“Come and play,” called Amanda. “I am not angry if you did chase me. My mother says you knew no better!”
Anne listened in amazement. Knew no better! Had not Captain Enos approved of her defense of herself, and were not the Cary children the first to begin trouble with her! So Anne shook her head and walked sedately on.
“Come and play,” repeated the shrill voice. “My brother and Jimmie Starkweather are gone looking for our cow, and I have no one to play with.”
“Is your cow lost, too?” exclaimed Anne, quite forgetting Amanda’s unkindness in this common ill-fortune.
Amanda now came out from behind the savin tree; a small, thin-faced child, with light eyes, sandy hair and freckles.
“Yes, and we think the Indians have driven them off. For the Starkweathers’ cow is not to be found. ’twill be a sad loss, my mother says; for it will leave but three cows in the town.”
“But they may be found,” insisted Anne. “My Uncle Enos has gone now to look for Brownie.”
“‘Uncle Enos’!” repeated Amanda scornfully. “He’s not your uncle. You are a waif. My mother said so, and waifs do not have uncles or fathers or anybody.”
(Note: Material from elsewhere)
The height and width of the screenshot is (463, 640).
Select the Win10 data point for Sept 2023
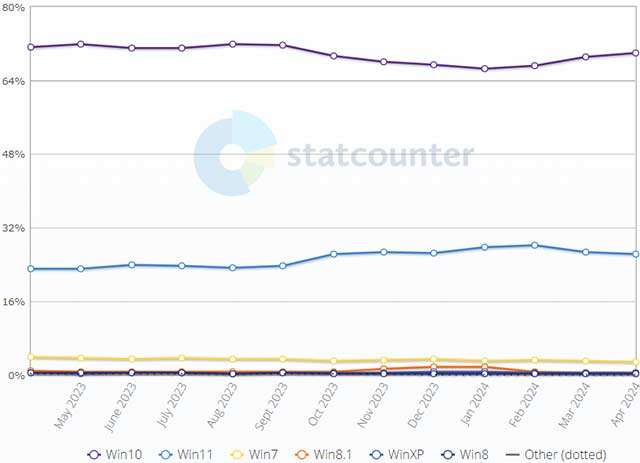pos(283,45)
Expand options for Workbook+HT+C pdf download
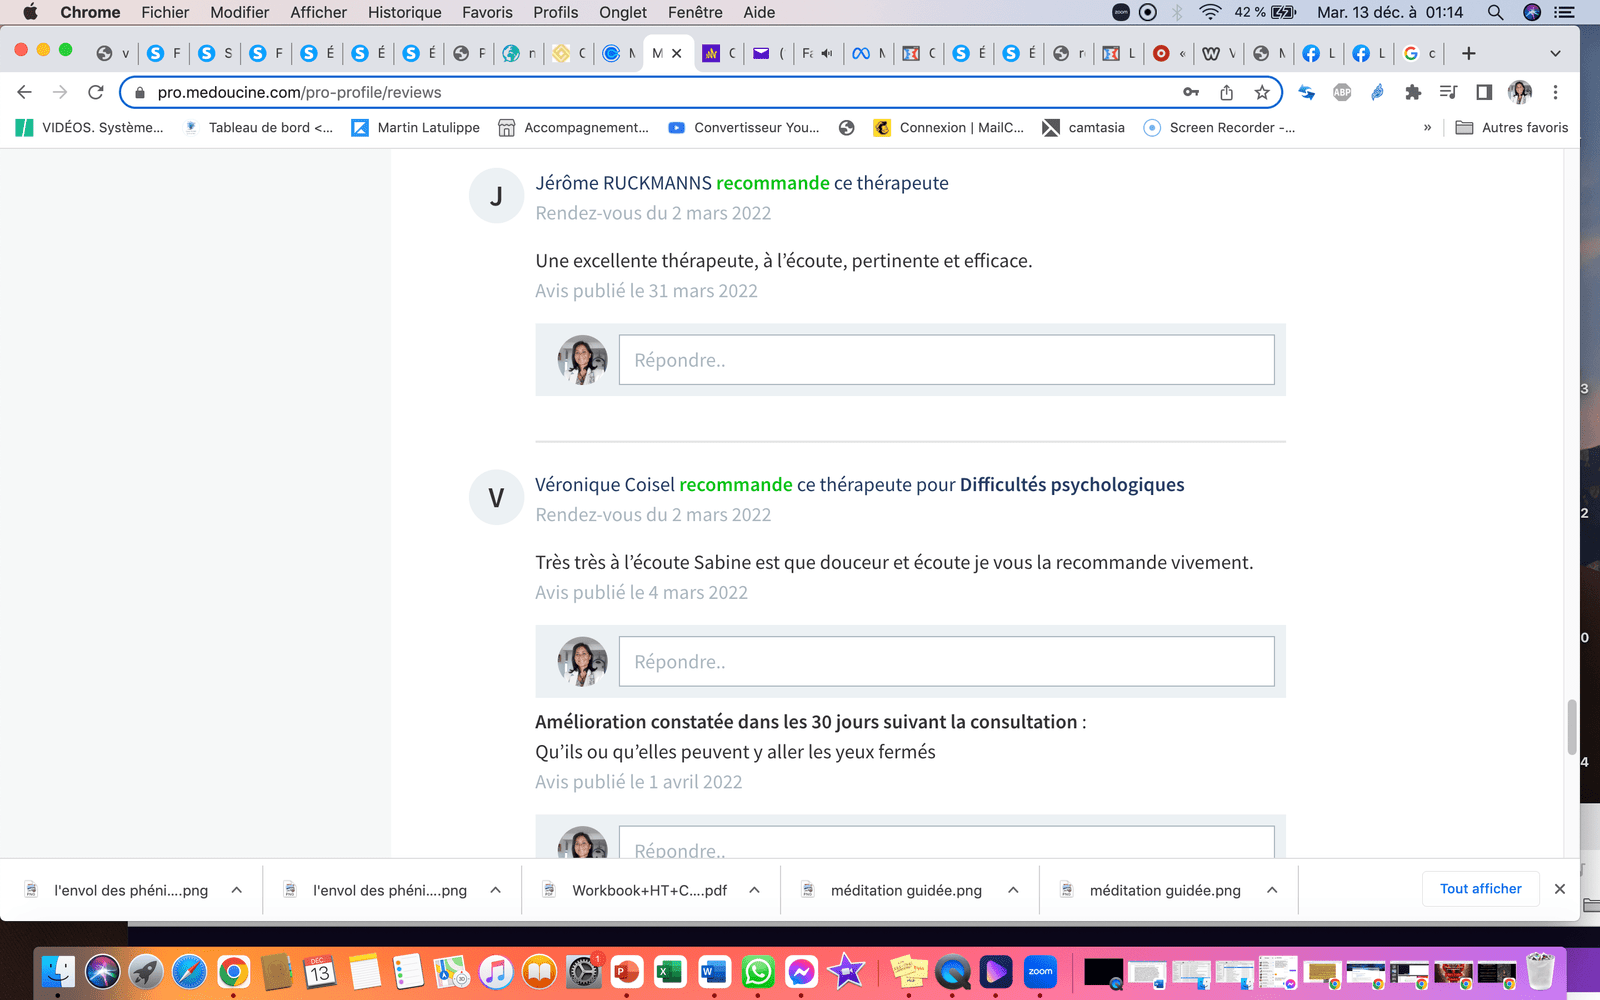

“I am no waif, for I have a father, and my Uncle Enos will tell your mother not to say such words of me!” declared Anne boldly, but she felt a lump in her throat and wished very much that she had not stopped to talk with Amanda.
“I don’t see why you get angry so quick,” said Amanda. “You get angry at everything. I’d just as soon play with you, if you are a waif.”